The Transit Gateway can stand up a new VPC as the center hub of your network in Amazon.
This will be an auto-scaling, auto-sizing service, so you don’t need to worry about how much traffic you’re flowing through it. AWS will take care of it.
It’s also a dynamic routing environment. It will use AWS routing rules to route different network spaces between your VPCs, and it will also peer, via BGP, with your existing on-premise architecture. So your routing can flow from your traditional networks all the way through your AWS environment.
It’s massively scalable. Right now, they’re saying it will connect thousands of VPCs together. It will work for multiple accounts, but I’ll cover that in a second.
It’s available in many regions and going to scale, it sounds like, to all of the regions very shortly.
It also allows for central traffic control and monitoring in AWS. Because now that you have a central place where all routing happens, you can set up routing rules to take specific types of traffic or all of your traffic and send it out to a specific VPC or instance to have it cleaned or monitored or tracked and then brought back, or bring all of the traffic coming through your organization through a choke point.
It will make your security people and anybody working on the operations side very happy.
Monitoring cloud environments will be considerably easier.
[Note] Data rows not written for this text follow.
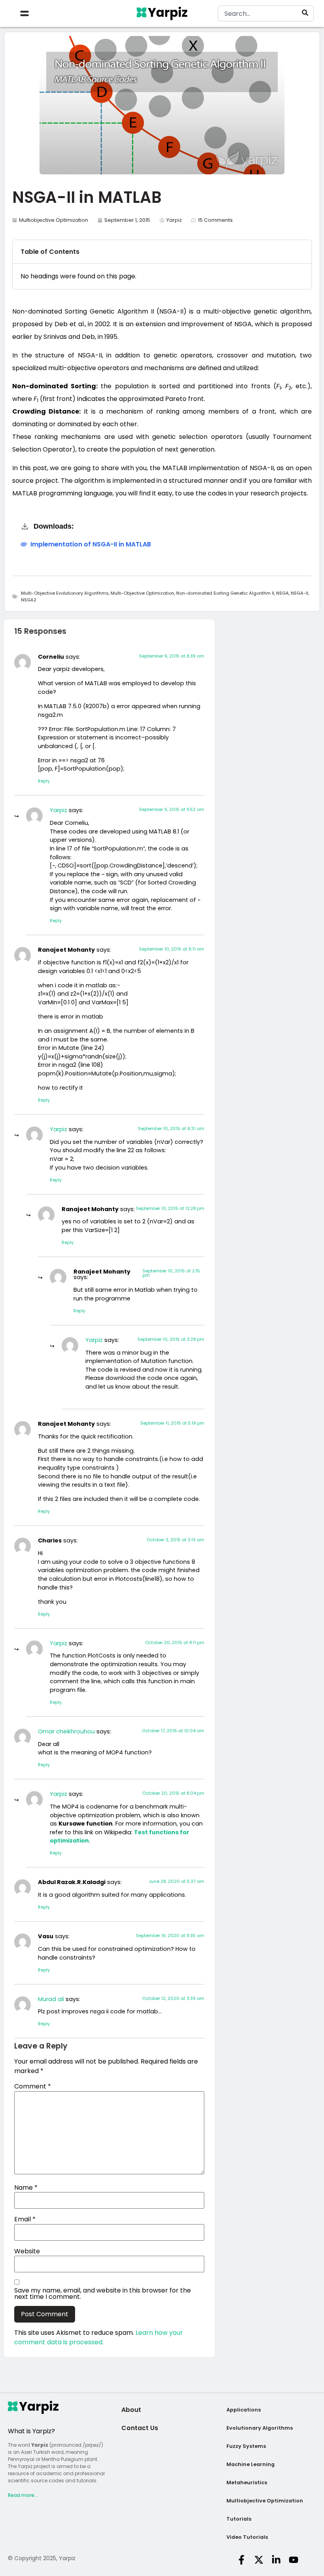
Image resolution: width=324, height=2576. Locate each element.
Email (25, 2219)
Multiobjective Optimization (53, 220)
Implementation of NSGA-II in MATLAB (90, 544)
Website (27, 2251)
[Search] (306, 12)
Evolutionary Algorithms (259, 2428)
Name (26, 2188)
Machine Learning (250, 2464)
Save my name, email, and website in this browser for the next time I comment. (102, 2293)
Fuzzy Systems (246, 2446)
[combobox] (266, 13)
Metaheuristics (246, 2482)
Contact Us (139, 2427)
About (131, 2409)
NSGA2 (28, 600)
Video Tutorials (247, 2537)
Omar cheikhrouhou (66, 1731)
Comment (32, 2086)
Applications (243, 2409)
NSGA (282, 593)
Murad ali (51, 1999)
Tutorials (238, 2519)
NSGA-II (299, 593)
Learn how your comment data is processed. (98, 2337)
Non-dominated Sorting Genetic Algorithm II (225, 593)
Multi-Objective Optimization (142, 593)
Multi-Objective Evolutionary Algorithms (65, 593)
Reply (44, 781)
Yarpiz (58, 810)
The final point is that you can now do this across multiple accounts, and I think this is the big lead.
There are many of us in the networking space taking a collective sigh of relief.
AWS just simplified a lot of the complexity in our world.
So for Gateway to work, they launched the AWS Resource Manager Service, which the Transit Gateway is the first real service to take advantage of. It was initially announced using Route 53 for DNS, but now, with Transit Gateway, it’s going to allow you to basically have a master account control service, like the Transit Gateway, and then that account can authorize other accounts to flow traffic through them. So you will be able to have all of those services controlled by one separate, unique account.
It’s a big change.
This is the first time we’re seeing AWS decouple ownership from access when it comes to the services and accounts.
We expect the Transit Gateway will be the first of many in the roadmap that they’re going to do this with.
I think all of us who are deploying large environments or any complex environments into AWS are going to start seeing the ability to embrace their best practices model of setting up multiple accounts to allow and limit the blast radius of failures and issues, while still giving us all the rich features and controls and monitoring we expect in a world-class architecture.
We have customers that can use this today, and it will be a great addition to the AWS portfolio.